12VAC35-109-40; 12VAC35-109-50: Regarding increased screening questions for patients.   Anytime that a patient calls interested in obtaining treatment a treatment program should be open to seeing that patient and evaluating them for possible admission. Additional screening questions before a patient can even be considered for admission serve no purpose other than to set up an additional barrier to treatment. A full evaluation of the patient will always be done before it is decided if the patient is appropriate for admission and treatment. There seems to be no purpose to mandate additional screening of patients, beyond questions such as “Are you using opiates and are you looking for help?” before providing them an opportunity for a full and comprehensive evaluation.

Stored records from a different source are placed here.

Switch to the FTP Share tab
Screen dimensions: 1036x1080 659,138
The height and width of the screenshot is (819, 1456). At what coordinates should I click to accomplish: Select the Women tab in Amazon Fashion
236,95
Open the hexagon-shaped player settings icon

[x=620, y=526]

12VAC35-109-200: Staffing qualification requirements. While enhanced staffing training and certifications would always be desirable it is just not reasonable to require additional staffing restrictions during a time when there are marked staffing shortages everywhere. These regulations will have a significant effect on the ability of many treatment programs to operate. There are simply not enough board certified addition physicians, or even physicians well trained in addiction medicine to fill the required positions. As the nation faces a national physician shortage there are virtually no places where a physician can learn about addiction treatment, particularly about addiction treatment with methadone, outside of the OMT environment. Training on the job is the rule. Furthermore, to allow this necessary training on the job there must be the ability to allow other more appropriately trained and certified physicians to leverage their skills to multiple locations that require them. This will entail the ability to supervise multiple mid-level providers as well as other physicians that may not be well trained in addiction medicine. All of this supervision can be done remotely with currently available technology and EMR systems. An arbitrary requirement of onsite time per patient enrolled in the program makes no sense. Well trained physician time must be maximized and efficiently utilized. Travelling to multiple locations to meet an onsite time requirement is not an efficient use of this scarce resource.

The same work force situation exists with the proposed requirements for RNs as opposed to LPNs and the minimum counselor certifications and maximum counselor to patient restrictions. Many OTPs will simply not be able to find an adequate number of personnel to fill the needed positions.


There are multiple other proposed requirements in this draft document that are just not able to be done, or are extremely impractical to implement, due to staffing, facility, funding, time, and other limitations. Implementation of these regulations as proposed will result in a marked decrease in the amount of opioid maintenance treatment available to the citizens of Virginia and a subsequent increase in the number of opioid overdoses in addition to increases in other morbidity and mortality secondary to inadequately treated opiate use disorders. I would urge significant reconsideration of many of these proposals with more input from those on the ground who are diligently working to provide care to the most number of patients in the most efficient way possible.


Please also consider the very detailed comments previously posted by David Cassise, the President of VAMARP.  


The implementation of these proposals, unchanged, will significantly impair the ability to provide opioid maintenance treatment in the state of Virginia. These proposals set up multiple significant barriers to treatment that are directly contrary to the national movement being lead by SAMHSA and ASAM trying to make addiction treatment more focused on harm reduction and available to the most number of people possible. 


Thank you for your attention to these serious matters. Please let me know if I can provide you with any additional information.